Gerçek aşkların, özgürlüğün ve adaletin olmadığı bir yerde; masallardan, kuşlardan, bulutlardan ve gökyüzünden sıkça söz edilir, karanlığa örtü olsun diye… Kör edici parlaklıkta ışıklı caddeler koyarlar zihninin önüne, düşüncenin üstesinden gelsin diye... Yalnızlıktan ölmüş şehirlerdir onlar… Zulme karşı sipariş verilmiş paket paket sessizliklerdir… Zamanın dişlerini görünce pes etmişlerin görkemidir.
Sana kırılgan köylerden yapılmış çağrılar bırakmaya devam edeceğim. Rastlantıların saflığındaki gücün iştahla bekleyen kurgucuları nasıl yendiğini anlatan, papatya suyuyla yıkanmış mektuplar bırakacağım kapına. Senden vazgeçmeyeceğim. O mektupları okuduğunda vazgeçiş yontularak bir sarılışın öyküsüne dönüşür.
Senden vazgeçmeyeceğim. Çünkü sen içimdeki aynalar sokağında; aşkı, umudu ve direnişi taşıdıkları için elleri yakılmışları ve sevgisizliğin ordularına komutanlık eden bir diktatöre hayır dedikleri için ateş edilmişleri gördün. Kim bunu görmüşse seyirci değildir artık. Harika çıkışsızlıkları olan bir yol tamircisidir.
YORUMLAR
bi replik şöyle söylüyordu: "kabul etmiyor bizi aralarına normaller!"...

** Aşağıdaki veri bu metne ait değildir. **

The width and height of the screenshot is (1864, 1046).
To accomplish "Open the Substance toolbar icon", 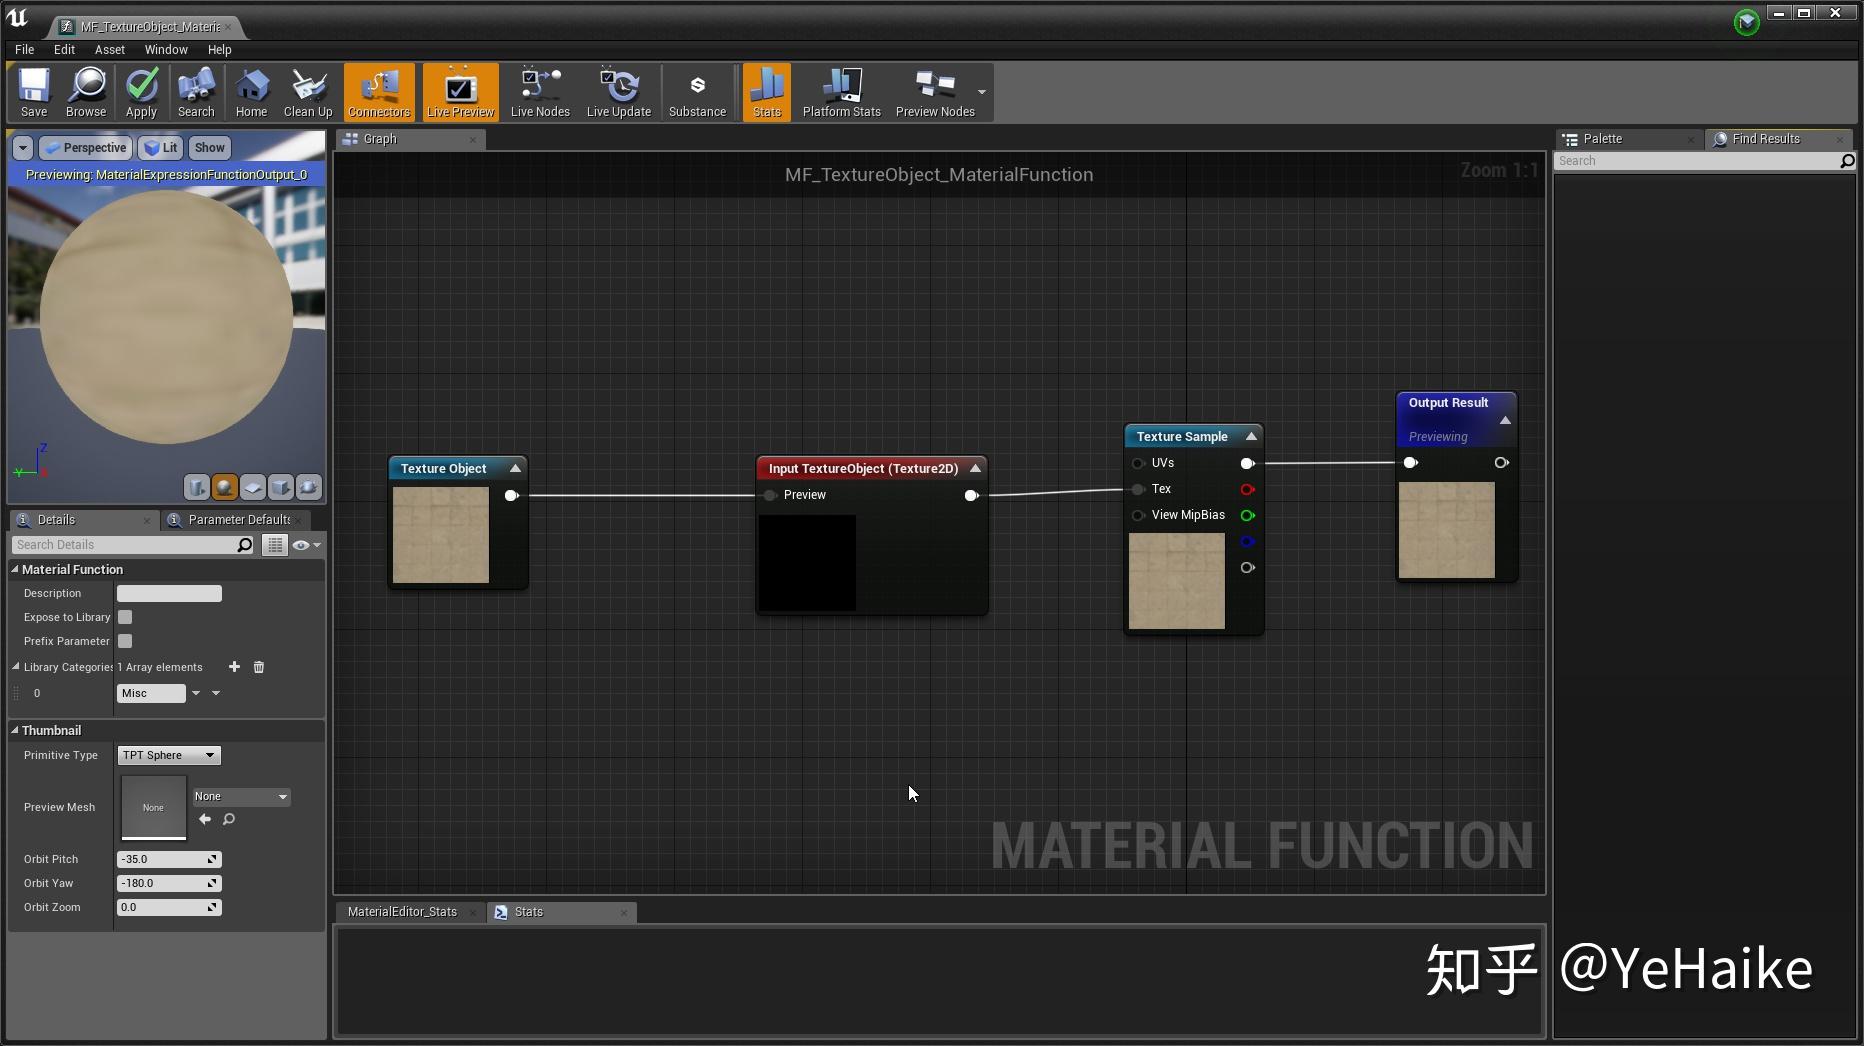I will pos(697,92).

işte dedim sorunumuz tam da burda başlıyor...dünyalılara anlatmak istediğim çok şey var ama ben daha o bi cümleyi ağzımdan çıkarmadan neyle karşılaşacağımı çok iyi biliyorum...belki onun için içimdeki sesler karanlık bir girdapta boğuldu ve sadece boğulmakla da kalmadı kafesteki inime, yeraltındaki yuvama iyice gömüldü...günü kurtarmak adına aynı mekanik hareketleri günde kaç kez ve niçin yaptığımı sorgulamaz oldum....

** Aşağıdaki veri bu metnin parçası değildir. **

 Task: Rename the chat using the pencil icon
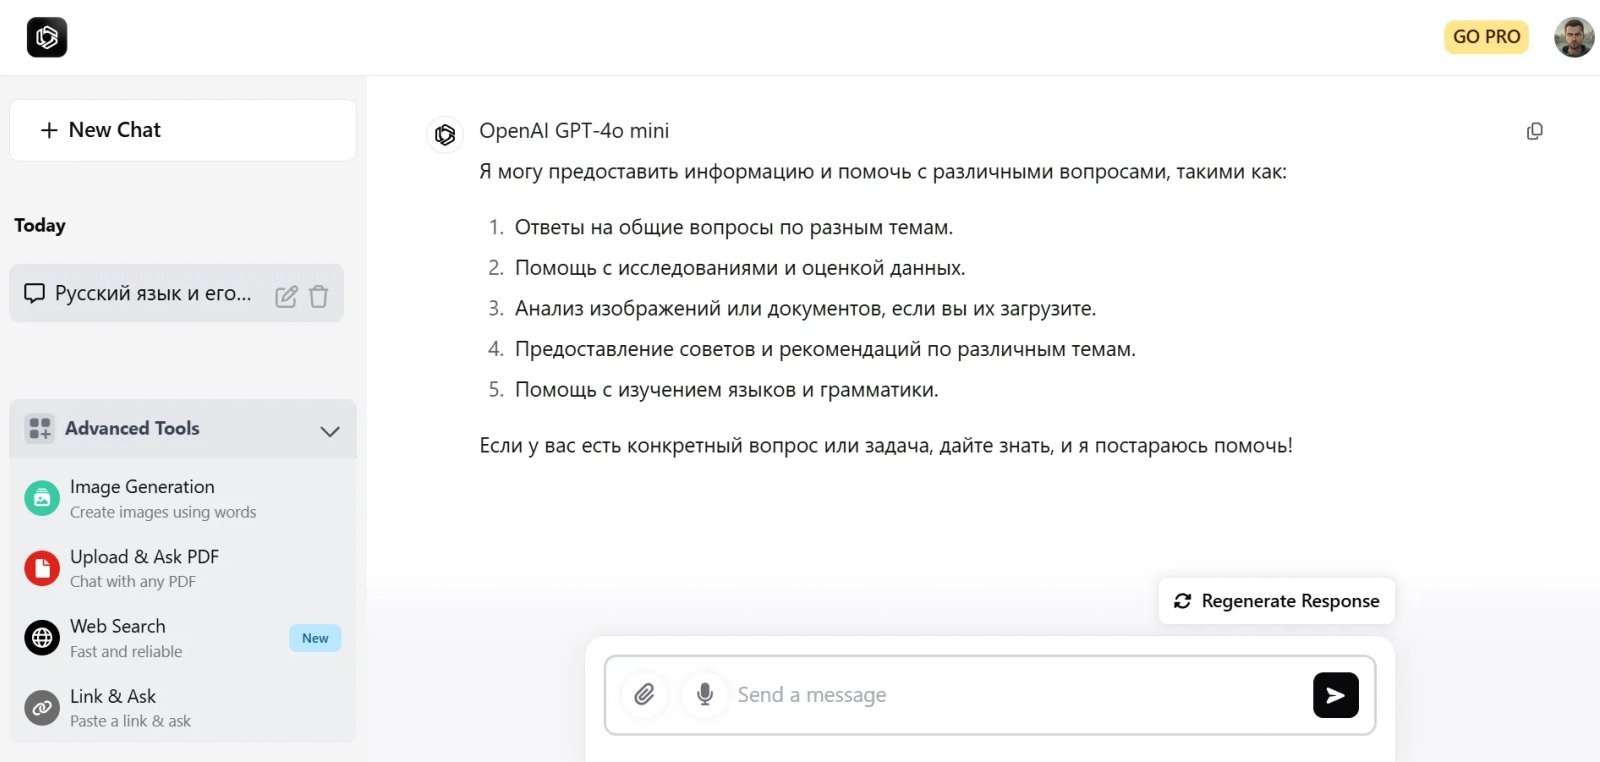pos(288,295)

neyi farkettim can biliyor musun? artık dokunduğum bütün nesnelere sadece olması gereken ve görevlerini yerine getirmek üzere zorunluluk arz eden bir tavırla yaklaşıyorum...misal artık o kırmızı dolgun domatesin eskisi gibi iştah kabartan bi kokusu, cazibesi kalmadı gözümde...'aaa sen ne güzel bi domatessin!' güzellemesi yapmıyorum örneğin:)...o artık sadece tahtanın üstünde kıyılmaya hazır tadsız ve ruhsuz bi domates...geneteğiyle oynanmış bir domates sadece...birçok şeyde bu böyle...oysa ben onlara bile bi kimlik bi ruh giydirir ve öyle konuşurdum onlarla...artık dokunduğum hiçbir şey nostaljik bir çağrı yapmıyor....saatler gözümde tik takları döve döve benim hergün aynı saatte o yemeği ve de bilindik şeyleri yetiştirmemi ve önlerine sevgisiz ve ruhsuz bi şekilde indirmemi bekliyor...eğer midem belli bi saatten sonra guruldamasa ve açlığa dayanabilsem ne yemek yiyeceğim ne bi şey...deyim yerindeyse tam da tipik bi 'uyuyan adam' oldum...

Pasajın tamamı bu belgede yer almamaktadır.